Write out the entries exactly, pictures excluded.

• Dataset records:
====================
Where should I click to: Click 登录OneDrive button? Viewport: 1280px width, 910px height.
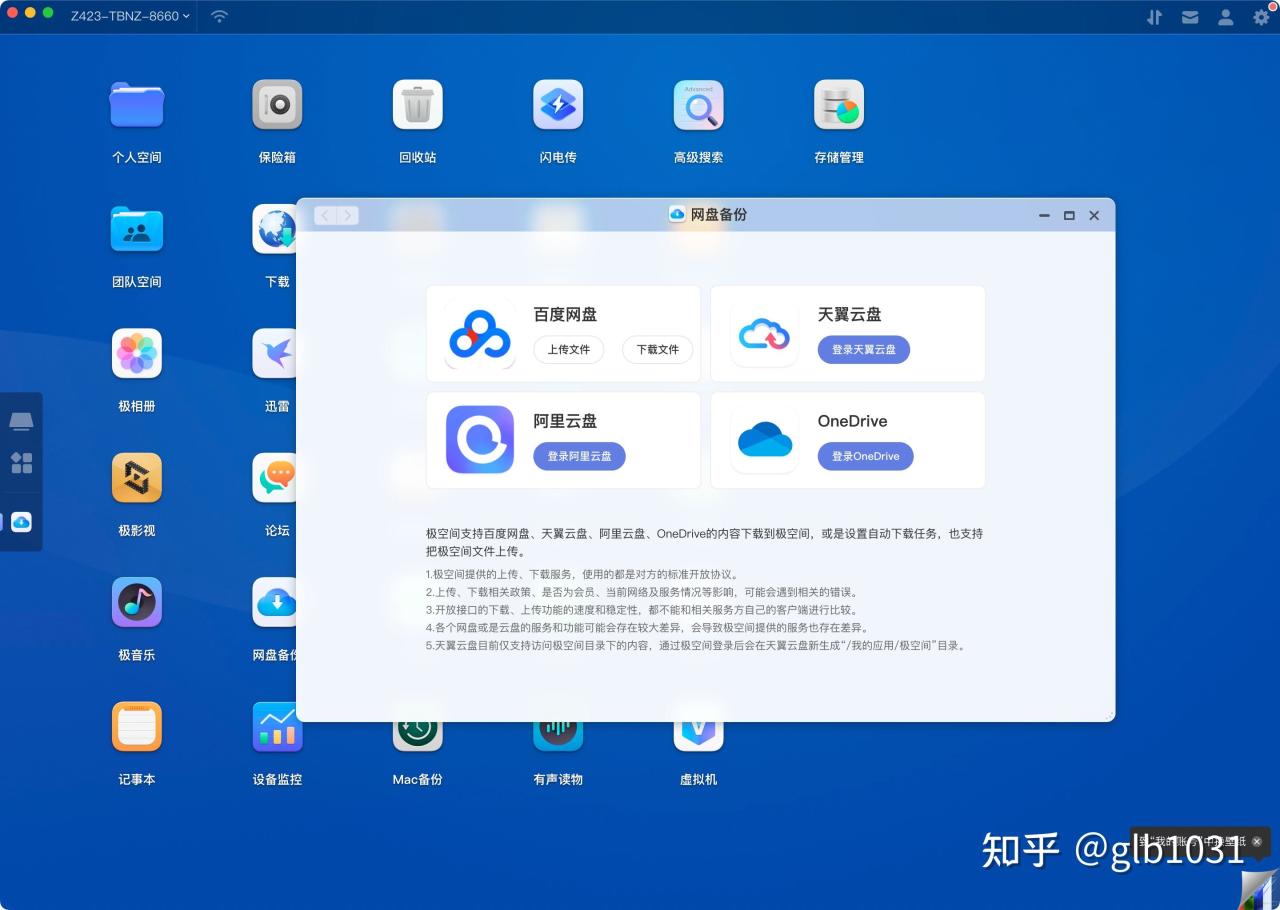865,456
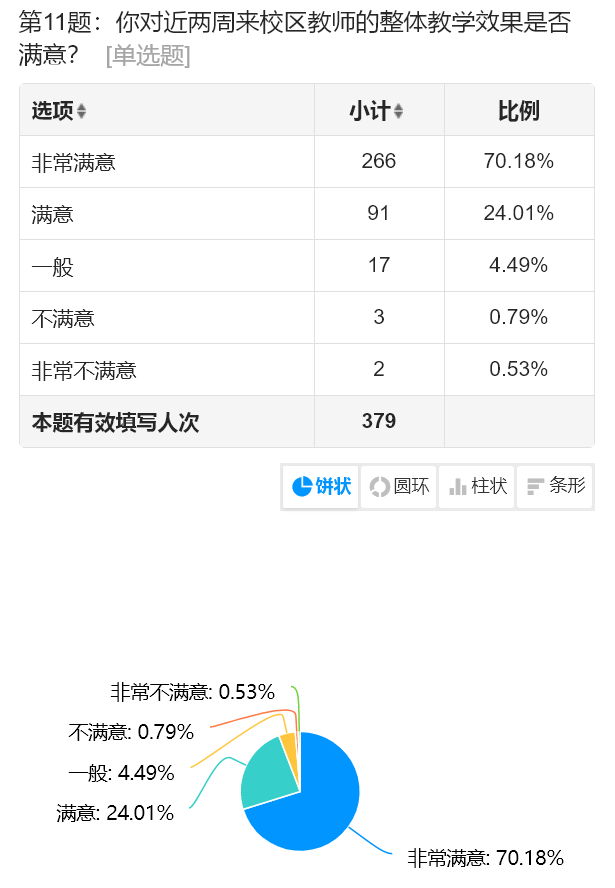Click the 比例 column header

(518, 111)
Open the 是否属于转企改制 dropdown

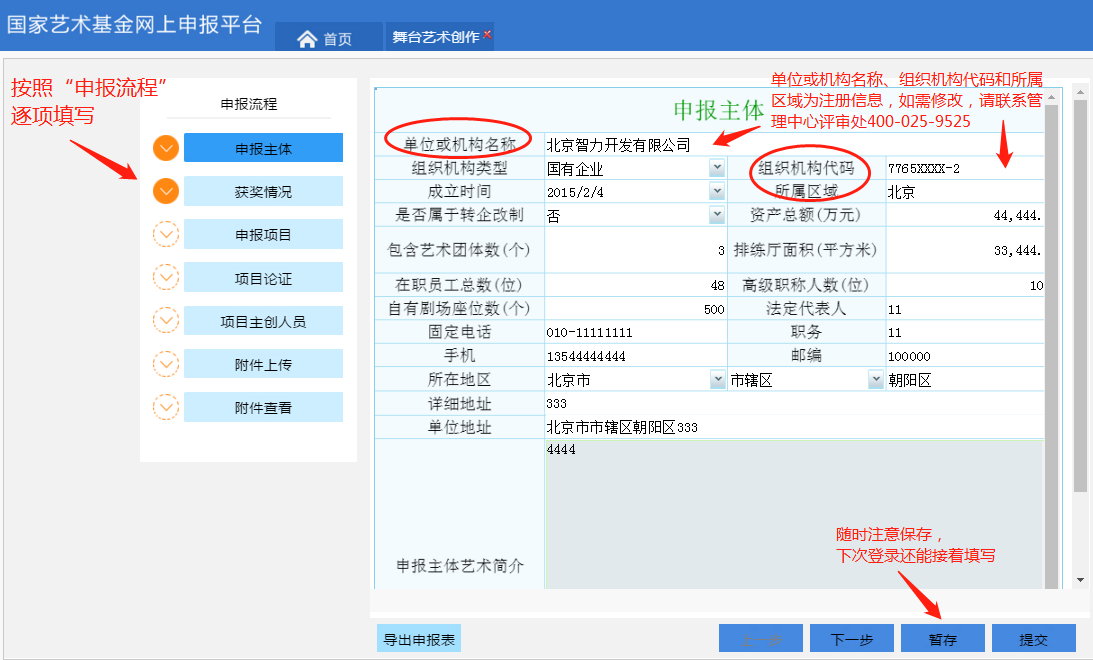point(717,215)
====================
• Answer space:
Where should I click to: Click 登录OneDrive button? Viewport: 1280px width, 910px height.
865,456
Click the 比例 column header

(518, 111)
Open the 是否属于转企改制 dropdown

point(717,215)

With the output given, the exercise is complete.